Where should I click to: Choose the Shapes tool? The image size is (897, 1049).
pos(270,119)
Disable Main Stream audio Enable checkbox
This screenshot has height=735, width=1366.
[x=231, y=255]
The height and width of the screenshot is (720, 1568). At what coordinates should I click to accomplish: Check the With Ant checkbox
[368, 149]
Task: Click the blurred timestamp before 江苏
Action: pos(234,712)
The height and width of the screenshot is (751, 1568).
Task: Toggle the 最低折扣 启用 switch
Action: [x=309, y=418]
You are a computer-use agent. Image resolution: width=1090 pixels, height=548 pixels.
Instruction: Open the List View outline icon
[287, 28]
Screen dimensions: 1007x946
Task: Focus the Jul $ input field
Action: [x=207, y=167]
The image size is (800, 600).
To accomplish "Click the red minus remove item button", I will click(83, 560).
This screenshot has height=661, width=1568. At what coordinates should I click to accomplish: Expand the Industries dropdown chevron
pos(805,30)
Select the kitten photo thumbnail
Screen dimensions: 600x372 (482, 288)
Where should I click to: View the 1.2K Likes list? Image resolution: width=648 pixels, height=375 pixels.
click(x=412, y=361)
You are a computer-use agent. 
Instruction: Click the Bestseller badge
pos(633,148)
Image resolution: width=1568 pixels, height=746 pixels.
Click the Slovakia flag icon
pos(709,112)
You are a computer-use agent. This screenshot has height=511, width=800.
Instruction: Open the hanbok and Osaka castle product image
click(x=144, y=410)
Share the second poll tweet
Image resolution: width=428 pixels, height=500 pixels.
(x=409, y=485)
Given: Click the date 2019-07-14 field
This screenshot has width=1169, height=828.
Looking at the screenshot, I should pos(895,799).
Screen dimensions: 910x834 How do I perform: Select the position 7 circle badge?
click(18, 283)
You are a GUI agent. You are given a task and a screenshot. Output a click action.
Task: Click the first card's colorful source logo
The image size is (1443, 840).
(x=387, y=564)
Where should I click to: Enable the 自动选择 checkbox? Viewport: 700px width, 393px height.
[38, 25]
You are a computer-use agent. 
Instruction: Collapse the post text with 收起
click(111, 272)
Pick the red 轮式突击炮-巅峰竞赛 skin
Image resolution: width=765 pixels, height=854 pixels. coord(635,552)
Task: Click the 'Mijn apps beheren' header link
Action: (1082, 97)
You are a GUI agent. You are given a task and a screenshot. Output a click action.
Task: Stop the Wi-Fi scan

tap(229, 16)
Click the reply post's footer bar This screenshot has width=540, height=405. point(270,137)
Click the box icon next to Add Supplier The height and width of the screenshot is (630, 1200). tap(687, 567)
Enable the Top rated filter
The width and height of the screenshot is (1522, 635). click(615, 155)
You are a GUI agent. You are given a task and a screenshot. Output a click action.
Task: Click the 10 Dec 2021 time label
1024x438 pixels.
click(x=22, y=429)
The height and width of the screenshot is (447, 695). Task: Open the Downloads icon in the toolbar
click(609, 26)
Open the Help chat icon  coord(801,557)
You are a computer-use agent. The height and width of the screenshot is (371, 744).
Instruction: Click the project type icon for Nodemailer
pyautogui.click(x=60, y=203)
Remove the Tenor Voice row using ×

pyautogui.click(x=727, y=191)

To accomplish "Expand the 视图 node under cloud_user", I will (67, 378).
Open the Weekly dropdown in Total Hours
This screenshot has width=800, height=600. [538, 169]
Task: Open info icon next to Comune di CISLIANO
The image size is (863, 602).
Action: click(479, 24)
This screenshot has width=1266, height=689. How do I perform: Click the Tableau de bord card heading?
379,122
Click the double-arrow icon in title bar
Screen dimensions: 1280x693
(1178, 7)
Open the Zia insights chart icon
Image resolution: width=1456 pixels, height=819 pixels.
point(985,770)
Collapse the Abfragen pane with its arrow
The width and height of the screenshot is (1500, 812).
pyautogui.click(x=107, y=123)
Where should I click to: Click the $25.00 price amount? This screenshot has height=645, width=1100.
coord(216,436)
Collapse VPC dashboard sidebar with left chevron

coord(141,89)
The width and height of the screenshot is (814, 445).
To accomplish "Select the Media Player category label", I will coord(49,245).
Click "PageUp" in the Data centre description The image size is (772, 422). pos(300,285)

^^^^^^^^

Reproduce the rows above verbatim, starting at the line that contains "This screenshot has width=1266, height=689." and ending at the line that contains "pyautogui.click(x=107, y=123)".

This screenshot has width=1266, height=689. How do I perform: Click the Tableau de bord card heading?
379,122
Click the double-arrow icon in title bar
Screen dimensions: 1280x693
(1178, 7)
Open the Zia insights chart icon
Image resolution: width=1456 pixels, height=819 pixels.
point(985,770)
Collapse the Abfragen pane with its arrow
The width and height of the screenshot is (1500, 812).
pyautogui.click(x=107, y=123)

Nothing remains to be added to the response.